L'Ue lancia la missione Eupm Armenia per contrastare le minacce ibride, disinformazione e flussi illeciti, supportando la sicurezza e l'indipendenza di Erevan.
Il Consiglio Ue ha lanciato oggi la missione civile Eupm Armenia, che mira ad aiutare le autorità di Erevan a contrastare le "minacce ibride" alla propria sicurezza. Nata formalmente il 26 aprile scorso, la missione riguarda anche la manipolazione dell'informazione dall'estero, un altro campo in cui la Russia è versata, e i flussi finanziari illeciti. La missione, nata su richiesta di Erevan, fornirà consigli ed assistenza tecnica all'Armenia per contrastare questi fenomeni.
"La scorsa settimana - dichiara l'Alta Rappresentante Kaja Kallas - l'Ue ha presentato un importante pacchetto di sostegno economico e politico per l'Armenia, volto a contrastare le pressioni russe. Oggi, inviamo una nuova missione Ue sul territorio".

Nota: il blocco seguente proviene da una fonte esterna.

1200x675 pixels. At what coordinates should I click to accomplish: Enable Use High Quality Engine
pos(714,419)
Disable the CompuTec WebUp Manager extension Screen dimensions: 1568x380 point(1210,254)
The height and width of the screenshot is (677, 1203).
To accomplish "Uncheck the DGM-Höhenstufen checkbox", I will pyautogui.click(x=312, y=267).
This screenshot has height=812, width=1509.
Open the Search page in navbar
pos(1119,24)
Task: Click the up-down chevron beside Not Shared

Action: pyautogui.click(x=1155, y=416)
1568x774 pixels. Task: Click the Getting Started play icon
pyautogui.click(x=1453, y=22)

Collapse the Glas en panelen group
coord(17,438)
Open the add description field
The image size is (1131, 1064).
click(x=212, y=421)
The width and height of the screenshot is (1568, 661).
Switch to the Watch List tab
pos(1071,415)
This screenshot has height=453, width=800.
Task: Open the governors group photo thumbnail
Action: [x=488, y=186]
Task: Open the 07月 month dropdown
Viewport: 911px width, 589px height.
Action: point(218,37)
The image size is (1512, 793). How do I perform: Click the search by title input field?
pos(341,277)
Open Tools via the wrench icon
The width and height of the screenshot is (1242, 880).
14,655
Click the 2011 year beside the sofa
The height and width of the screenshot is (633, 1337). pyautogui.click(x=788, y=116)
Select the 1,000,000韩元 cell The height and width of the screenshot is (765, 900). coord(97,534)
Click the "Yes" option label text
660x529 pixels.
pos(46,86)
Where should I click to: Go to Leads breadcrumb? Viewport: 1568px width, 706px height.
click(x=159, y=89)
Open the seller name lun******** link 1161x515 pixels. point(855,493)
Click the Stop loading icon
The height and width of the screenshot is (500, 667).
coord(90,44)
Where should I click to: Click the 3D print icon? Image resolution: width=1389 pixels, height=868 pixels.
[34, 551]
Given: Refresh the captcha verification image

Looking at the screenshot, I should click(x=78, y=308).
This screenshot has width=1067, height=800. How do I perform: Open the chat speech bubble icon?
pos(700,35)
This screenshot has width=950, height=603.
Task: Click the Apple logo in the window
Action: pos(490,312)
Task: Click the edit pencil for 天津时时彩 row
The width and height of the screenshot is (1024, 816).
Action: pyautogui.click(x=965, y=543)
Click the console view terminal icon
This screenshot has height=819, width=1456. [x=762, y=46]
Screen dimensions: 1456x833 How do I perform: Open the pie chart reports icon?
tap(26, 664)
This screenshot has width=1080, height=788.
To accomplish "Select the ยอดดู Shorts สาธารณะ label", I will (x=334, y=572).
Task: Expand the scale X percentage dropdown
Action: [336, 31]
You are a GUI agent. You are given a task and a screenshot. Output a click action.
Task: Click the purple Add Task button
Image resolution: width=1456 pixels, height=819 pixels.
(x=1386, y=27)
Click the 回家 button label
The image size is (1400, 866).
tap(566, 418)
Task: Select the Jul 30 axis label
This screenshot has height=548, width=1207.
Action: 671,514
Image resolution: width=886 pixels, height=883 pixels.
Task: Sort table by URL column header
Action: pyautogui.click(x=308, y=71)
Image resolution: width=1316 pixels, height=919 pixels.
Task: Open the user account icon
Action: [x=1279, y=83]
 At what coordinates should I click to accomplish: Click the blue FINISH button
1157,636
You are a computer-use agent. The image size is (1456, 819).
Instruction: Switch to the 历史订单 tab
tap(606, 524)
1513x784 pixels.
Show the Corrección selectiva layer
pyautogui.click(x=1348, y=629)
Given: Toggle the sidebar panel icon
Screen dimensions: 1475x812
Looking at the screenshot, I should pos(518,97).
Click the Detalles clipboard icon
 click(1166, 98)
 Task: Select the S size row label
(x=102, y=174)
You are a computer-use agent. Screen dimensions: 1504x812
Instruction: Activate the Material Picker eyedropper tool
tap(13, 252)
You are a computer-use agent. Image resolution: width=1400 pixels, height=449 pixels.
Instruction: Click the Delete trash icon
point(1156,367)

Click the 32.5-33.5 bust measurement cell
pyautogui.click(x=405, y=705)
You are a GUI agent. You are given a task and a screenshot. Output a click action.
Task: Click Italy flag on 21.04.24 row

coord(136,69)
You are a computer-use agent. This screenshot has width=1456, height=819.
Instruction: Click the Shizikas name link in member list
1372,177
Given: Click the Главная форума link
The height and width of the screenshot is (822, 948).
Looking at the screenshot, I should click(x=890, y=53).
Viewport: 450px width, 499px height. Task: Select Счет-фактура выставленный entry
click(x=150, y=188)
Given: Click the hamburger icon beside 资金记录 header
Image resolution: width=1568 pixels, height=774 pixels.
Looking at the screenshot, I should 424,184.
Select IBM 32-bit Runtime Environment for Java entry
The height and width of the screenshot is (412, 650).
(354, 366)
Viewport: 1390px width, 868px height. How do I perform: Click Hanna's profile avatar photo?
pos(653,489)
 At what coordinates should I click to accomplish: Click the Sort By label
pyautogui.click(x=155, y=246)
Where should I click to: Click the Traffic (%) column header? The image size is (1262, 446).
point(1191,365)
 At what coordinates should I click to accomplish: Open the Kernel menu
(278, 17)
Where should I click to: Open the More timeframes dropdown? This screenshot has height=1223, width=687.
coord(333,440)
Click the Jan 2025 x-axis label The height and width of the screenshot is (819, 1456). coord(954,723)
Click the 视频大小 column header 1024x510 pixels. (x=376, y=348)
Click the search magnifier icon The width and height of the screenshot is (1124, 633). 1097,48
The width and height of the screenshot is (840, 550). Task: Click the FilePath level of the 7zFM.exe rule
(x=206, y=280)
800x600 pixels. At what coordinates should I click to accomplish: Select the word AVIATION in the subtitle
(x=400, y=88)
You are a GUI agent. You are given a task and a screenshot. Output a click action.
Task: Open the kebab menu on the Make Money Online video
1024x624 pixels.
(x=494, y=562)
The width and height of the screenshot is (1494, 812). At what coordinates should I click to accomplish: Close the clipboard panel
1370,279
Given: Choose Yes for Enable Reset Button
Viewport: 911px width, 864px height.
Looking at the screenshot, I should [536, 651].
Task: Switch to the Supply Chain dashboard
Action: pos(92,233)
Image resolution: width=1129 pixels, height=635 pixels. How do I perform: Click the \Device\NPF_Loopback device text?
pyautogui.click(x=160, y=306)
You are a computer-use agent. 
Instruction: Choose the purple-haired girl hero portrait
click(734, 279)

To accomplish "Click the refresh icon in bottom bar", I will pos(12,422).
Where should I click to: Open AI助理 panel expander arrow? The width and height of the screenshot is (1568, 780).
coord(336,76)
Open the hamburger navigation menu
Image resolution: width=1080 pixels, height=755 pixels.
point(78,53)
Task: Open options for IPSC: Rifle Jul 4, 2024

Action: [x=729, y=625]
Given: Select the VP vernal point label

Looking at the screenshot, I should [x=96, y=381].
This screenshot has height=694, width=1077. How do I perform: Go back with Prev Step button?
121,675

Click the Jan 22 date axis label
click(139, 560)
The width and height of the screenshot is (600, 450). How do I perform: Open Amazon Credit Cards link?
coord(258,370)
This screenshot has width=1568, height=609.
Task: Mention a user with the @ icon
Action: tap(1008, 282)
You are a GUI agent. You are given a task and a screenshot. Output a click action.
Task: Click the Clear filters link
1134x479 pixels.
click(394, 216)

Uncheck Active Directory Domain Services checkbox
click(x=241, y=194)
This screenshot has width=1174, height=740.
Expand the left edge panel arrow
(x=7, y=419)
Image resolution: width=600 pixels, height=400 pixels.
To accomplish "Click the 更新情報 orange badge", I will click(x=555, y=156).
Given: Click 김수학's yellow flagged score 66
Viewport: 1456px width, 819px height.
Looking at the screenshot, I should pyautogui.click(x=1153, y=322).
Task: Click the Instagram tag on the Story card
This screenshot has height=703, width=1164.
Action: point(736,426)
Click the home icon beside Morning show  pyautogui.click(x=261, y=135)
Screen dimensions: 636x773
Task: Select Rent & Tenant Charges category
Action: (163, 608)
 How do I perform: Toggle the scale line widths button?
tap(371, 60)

"Esperti dell'Unione - continua - supporteranno le autorità armene nell'affrontare le minacce informatiche e la disinformazione, nonché nel contrastare i flussi finanziari illeciti. L'Ue è la principale sostenitrice di un'Armenia resiliente e indipendente e del diritto del popolo armeno di scegliere il proprio destino. Faremo in modo che l'Armenia - conclude - non debba affrontare da sola le coercizioni esterne".